_STATED GOAL_. Can you add 47 to every coordinate in the answers and write out all the lines again, beginning at the line that has "Point to the Kitchen room label" and stopping after the line that has "coord(24,343)"? Leave everything else in those lines as it is.

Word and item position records
● ● ● ● ●
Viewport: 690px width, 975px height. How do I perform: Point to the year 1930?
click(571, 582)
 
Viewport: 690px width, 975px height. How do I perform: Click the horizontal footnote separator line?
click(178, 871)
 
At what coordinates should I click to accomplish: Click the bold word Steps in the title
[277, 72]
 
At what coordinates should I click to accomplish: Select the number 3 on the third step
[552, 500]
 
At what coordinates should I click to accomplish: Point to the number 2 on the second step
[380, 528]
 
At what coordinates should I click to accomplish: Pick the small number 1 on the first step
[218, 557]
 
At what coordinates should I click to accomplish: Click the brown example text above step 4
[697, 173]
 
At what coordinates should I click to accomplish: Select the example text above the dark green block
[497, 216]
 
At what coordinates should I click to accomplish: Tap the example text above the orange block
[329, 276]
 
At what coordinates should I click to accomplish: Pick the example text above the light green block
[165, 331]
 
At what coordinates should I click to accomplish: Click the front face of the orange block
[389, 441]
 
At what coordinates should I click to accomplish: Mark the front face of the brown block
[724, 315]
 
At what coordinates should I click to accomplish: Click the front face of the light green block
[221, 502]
● ● ● ● ●
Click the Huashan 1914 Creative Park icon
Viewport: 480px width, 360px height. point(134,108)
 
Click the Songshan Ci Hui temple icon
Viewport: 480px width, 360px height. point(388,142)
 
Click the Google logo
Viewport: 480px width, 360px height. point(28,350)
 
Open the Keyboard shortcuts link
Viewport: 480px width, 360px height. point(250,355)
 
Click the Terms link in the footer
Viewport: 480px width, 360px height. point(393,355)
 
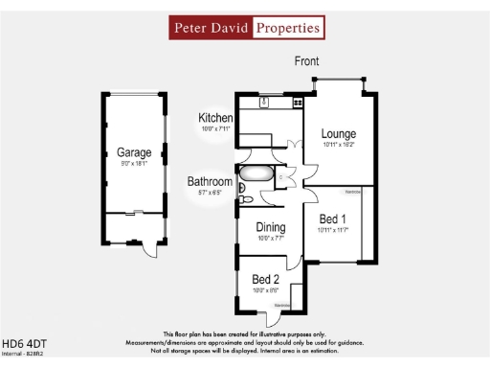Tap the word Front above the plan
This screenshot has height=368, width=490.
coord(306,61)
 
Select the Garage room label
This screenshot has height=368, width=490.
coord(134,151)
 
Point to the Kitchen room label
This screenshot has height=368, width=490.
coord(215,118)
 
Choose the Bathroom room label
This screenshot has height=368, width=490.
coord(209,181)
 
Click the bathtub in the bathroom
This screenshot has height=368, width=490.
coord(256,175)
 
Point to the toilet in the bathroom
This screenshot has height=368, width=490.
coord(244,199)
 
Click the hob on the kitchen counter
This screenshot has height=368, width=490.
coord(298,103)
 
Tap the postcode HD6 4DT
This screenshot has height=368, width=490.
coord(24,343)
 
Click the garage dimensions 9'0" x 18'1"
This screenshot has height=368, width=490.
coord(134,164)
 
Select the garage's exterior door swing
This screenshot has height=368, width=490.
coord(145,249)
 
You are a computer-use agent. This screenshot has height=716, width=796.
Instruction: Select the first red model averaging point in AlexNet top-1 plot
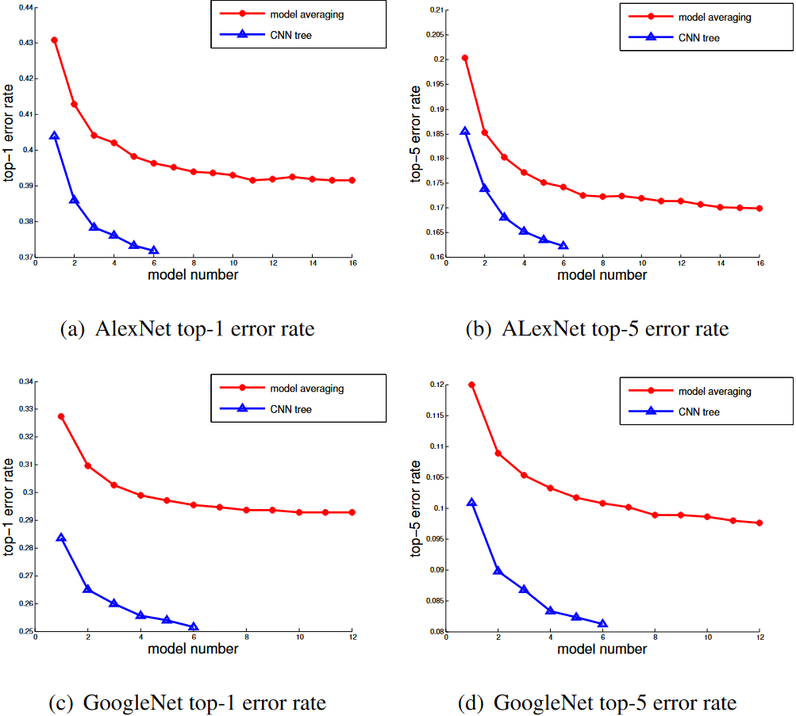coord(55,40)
● ● ● ● ●
_ANSWER TO THE EXERCISE_.
Point to the Kitchen room label
This screenshot has height=368, width=490.
coord(262,165)
 
Choose the Bathroom room label
This screenshot has height=368, width=490.
coord(256,228)
 
Click the bathtub in the bathroom
This screenshot has height=368, width=490.
coord(303,222)
 
Point to the toilet in the bathroom
This screenshot has height=368, width=490.
coord(291,246)
 
Click the hob on the kitchen counter
This screenshot has height=368, width=490.
coord(345,150)
 
Tap the postcode HD6 4DT
This screenshot has height=368, width=490.
coord(71,390)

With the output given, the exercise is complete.